** Opening RECORDS SHOWN block **
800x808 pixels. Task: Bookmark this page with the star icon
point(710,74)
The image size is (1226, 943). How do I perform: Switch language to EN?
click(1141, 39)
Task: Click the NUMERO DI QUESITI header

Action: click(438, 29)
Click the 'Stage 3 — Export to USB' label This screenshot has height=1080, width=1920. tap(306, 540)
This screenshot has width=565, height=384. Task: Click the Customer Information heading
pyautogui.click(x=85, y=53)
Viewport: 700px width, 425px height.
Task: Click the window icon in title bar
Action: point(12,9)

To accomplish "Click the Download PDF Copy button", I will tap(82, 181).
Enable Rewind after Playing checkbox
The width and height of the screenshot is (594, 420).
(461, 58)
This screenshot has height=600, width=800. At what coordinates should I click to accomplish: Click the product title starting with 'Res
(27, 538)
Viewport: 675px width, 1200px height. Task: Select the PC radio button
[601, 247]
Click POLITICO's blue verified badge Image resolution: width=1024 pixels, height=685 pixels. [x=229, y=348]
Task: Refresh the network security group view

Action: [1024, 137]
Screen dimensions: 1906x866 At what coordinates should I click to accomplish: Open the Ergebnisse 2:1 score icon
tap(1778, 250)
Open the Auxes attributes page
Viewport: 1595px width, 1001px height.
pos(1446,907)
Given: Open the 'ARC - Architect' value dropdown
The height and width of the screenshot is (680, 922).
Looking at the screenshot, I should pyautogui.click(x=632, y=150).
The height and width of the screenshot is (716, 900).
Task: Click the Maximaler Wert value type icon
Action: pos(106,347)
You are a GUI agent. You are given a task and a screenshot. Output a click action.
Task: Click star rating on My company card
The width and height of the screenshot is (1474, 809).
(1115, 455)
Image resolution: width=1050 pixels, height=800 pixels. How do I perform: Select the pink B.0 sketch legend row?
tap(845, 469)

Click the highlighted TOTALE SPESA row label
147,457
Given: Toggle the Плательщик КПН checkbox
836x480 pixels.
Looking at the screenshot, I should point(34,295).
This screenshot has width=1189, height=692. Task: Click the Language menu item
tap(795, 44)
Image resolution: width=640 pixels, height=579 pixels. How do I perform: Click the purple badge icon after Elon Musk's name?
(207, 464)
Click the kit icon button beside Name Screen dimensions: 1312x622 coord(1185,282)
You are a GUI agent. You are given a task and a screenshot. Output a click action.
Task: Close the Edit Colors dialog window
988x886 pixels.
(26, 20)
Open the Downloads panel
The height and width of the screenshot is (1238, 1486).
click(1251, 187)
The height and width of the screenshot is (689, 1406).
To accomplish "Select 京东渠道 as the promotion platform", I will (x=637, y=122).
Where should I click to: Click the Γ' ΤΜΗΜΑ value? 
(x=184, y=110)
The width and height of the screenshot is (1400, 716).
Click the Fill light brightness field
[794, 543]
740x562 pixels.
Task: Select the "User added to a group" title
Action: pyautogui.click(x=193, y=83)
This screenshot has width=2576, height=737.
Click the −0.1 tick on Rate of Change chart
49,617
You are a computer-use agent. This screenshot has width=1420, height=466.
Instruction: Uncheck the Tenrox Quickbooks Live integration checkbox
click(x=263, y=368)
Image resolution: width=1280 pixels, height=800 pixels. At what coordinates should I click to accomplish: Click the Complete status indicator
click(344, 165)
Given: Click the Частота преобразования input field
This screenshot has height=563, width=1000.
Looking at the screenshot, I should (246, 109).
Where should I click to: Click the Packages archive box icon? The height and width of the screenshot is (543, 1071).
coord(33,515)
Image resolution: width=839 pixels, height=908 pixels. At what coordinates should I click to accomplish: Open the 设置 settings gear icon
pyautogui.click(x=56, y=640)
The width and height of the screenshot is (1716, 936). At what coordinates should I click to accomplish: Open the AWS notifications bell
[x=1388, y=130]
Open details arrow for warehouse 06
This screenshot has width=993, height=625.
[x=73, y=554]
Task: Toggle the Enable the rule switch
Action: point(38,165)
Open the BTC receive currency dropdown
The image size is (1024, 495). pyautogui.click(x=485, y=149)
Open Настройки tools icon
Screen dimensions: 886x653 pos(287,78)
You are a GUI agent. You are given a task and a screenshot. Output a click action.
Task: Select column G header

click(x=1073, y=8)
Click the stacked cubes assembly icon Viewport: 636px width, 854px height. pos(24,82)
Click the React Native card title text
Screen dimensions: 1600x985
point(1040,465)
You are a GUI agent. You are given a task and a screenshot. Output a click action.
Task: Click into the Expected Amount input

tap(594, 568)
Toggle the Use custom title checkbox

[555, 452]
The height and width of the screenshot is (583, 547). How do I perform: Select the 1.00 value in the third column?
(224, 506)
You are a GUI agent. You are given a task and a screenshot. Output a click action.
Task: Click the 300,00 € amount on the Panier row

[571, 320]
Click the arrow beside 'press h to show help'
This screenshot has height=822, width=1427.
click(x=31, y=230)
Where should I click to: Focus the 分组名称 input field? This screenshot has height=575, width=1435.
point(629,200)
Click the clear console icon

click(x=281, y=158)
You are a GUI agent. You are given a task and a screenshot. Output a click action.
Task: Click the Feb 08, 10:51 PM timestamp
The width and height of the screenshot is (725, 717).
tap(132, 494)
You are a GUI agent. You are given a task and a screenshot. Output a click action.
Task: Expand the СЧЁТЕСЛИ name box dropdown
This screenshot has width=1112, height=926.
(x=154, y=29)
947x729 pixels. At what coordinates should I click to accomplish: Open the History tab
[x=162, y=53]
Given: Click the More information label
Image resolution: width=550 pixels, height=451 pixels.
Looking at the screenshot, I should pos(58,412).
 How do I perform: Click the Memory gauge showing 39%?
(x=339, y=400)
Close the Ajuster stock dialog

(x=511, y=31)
** Closing RECORDS SHOWN block **
PROBLEM REQUIREMENTS: For every line of the entries holding the string "beside", add one to a tally; give the final figure only.

COMPLETED TASK: 2